▶ **Исходный текст**
☆ ☆ ☆
Главная страница Главная страница Главная страница
Статьи
В. В. Забугин.

ГЛУХАРИНЫЙ ТОК

(опубликовано в журнале "Охота", №4' 2005 - под названием "Жизнь тока в объективе")

Удивительная птица - глухарь. Сколько бы нам о нем ни рассказывали, каким бы тяжелым к нему ни был путь, а людей тянет к этому лесному отшельнику, как магнитом. Охотничьи рассказы на тему глухариных токов неиссякаемым потоком публикуются в журналах об охоте, начиная с тех пор, как появились сами журналы, а интерес читателя к этой теме не пропадает. Наоборот, с каждым годом растет количество охотников, желающих увидеть таинственную птицу, побывать на глухарином току. Каждый находит в такой встрече что-то трепетное и захватывающее, а его песня никого не оставляет равнодушным. Увидеть осторожных птиц становится с каждым годом все сложнее. Все меньше вблизи крупных городов тех не тронутых человеком, глухих мест, где сохранились их тока. Потому и приходится ехать к глухарю за сотни километров, долго добираться пешком до его владений. Правда, те незабываемые впечатления, которыми наполняешься от этой встречи, стоят затраченных усилий.

Фотоохота на глухарином току проходит по несколько другим правилам, чем просто охота. По-моему, она даже сложнее, поэтому, надеюсь, и читателям-охотникам будет интересно и полезно узнать, какими усилиями и терпением достигаются те скромные результаты, которые они видят на этих страницах. В качестве аргумента хочу привести слова председателя Калязинского общества охотников и рыболовов Тверской области Евгения Череднякова, который показал мне токовище, где происходила фотосъемка, за что я искренне ему благодарен. Надеюсь, эти слова не отпугнут желающих сфотографировать глухарей на току: есть просто меткие стрелки, которые удачно и без промаха бьют в цель, а есть снайперы, хладнокровно и терпеливо выцеливающие добычу в течение сколь угодно долгого времени. Охотник может быть и просто метким стрелком, а фотоохотник должен быть снайпером.
☆ ☆ ☆
▶ **Фрагмент данных**
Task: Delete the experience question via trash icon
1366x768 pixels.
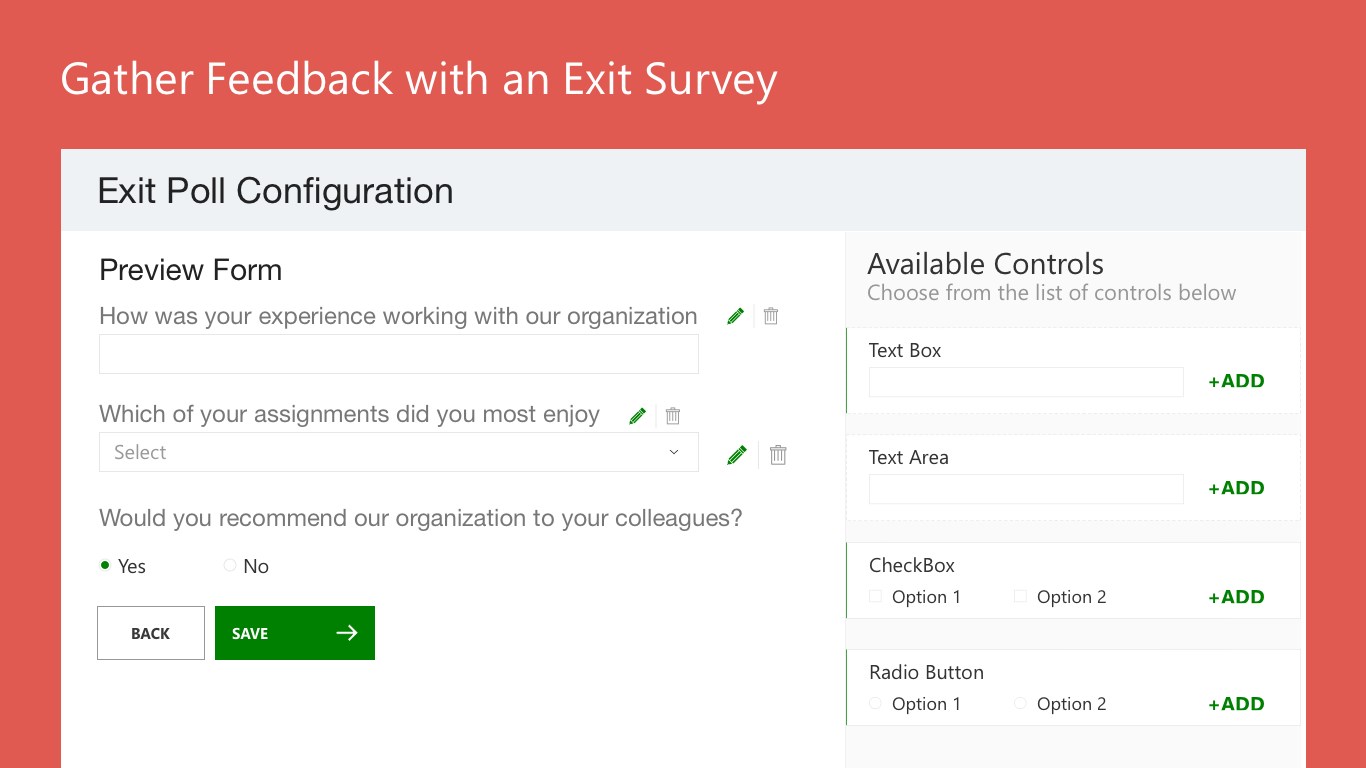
☆ ☆ ☆
▶ **Письменное задание**
Выведите без изменений фрагмент текста о глухарином токе: от слов "Фотоохота на глухарином" до слов "должен быть снайпером." включительно.

▶ **Ответ**
Фотоохота на глухарином току проходит по несколько другим правилам, чем просто охота. По-моему, она даже сложнее, поэтому, надеюсь, и читателям-охотникам будет интересно и полезно узнать, какими усилиями и терпением достигаются те скромные результаты, которые они видят на этих страницах. В качестве аргумента хочу привести слова председателя Калязинского общества охотников и рыболовов Тверской области Евгения Череднякова, который показал мне токовище, где происходила фотосъемка, за что я искренне ему благодарен. Надеюсь, эти слова не отпугнут желающих сфотографировать глухарей на току: есть просто меткие стрелки, которые удачно и без промаха бьют в цель, а есть снайперы, хладнокровно и терпеливо выцеливающие добычу в течение сколь угодно долгого времени. Охотник может быть и просто метким стрелком, а фотоохотник должен быть снайпером.